Eduardo Galeano: Espelhos

terça-feira, 30 de agosto de 2011

Construtores de impérios no Oriente Próximo antigo

Relevo assírio 

"O cenário da história é o cenário da atividade humana: o meio físico em que se desenvolve a vida dos homens e das mulheres."
(Josep Fontana)

A ascensão de um império egípcio durante o Novo Império foi parte de uma evolução mais ampla na história do Oriente Próximo depois de 1500 a.C. - o aparecimento de impérios internacionais. A construção de impérios levou à fusão de povos e de tradições culturais, bem como à extensão da civilização muito além dos vales dos rios.

Uma das razões do crescimento dos impérios foi a migração dos povos conhecidos como indo-europeus. Originários de uma vasta área que se estendia desde o sudeste da Europa até a região além do mar Cáspio, eles iniciaram uma série de migrações por volta do ano 2000 a.C., que acabou por levá-los à Itália, Grécia, Ásia Menor, Mesopotâmia, Pérsia e Índia. De uma língua básica indo-europeia surgiram as línguas grega, latina, germânica, eslava, persa e sanscríticas.
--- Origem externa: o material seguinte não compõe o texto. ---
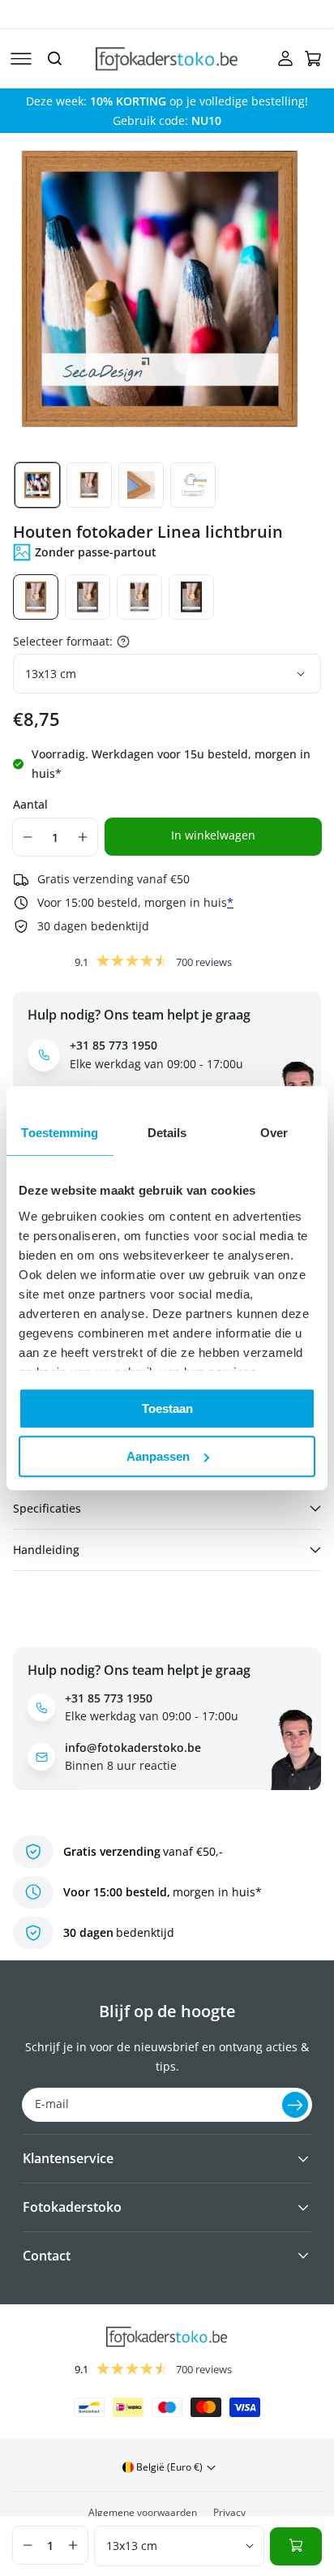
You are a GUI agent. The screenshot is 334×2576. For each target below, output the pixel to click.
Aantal (30, 804)
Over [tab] (274, 1133)
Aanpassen (158, 1456)
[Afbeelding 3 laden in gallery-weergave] (141, 485)
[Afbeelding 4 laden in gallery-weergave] (193, 485)
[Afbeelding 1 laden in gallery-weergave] (37, 485)
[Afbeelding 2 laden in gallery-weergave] (89, 485)
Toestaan (167, 1408)
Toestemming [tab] (59, 1133)
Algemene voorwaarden (142, 2512)
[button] (21, 58)
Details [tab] (167, 1133)
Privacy (229, 2512)
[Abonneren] (295, 2105)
* Hititas. Vários povos estabeleceram Estados fortes no Oriente Próximo por volta de 1500 a.C. - os hurritas no norte da Mesopotâmia, os cassitas no sul do Mesopotâmia e os hititas na Ásia Menor. Os hititas queriam controlar as rotas de comércio que corriam ao longo do rio Eufrates em direção à Síria. Na década de 1300, o império hitita alcançou seu apogeu. Seus líderes dominaram a Ásia Menor e o norte da Síria, atacaram a Babilônia e disputaram com o Egito o controle da Síria e da Palestina.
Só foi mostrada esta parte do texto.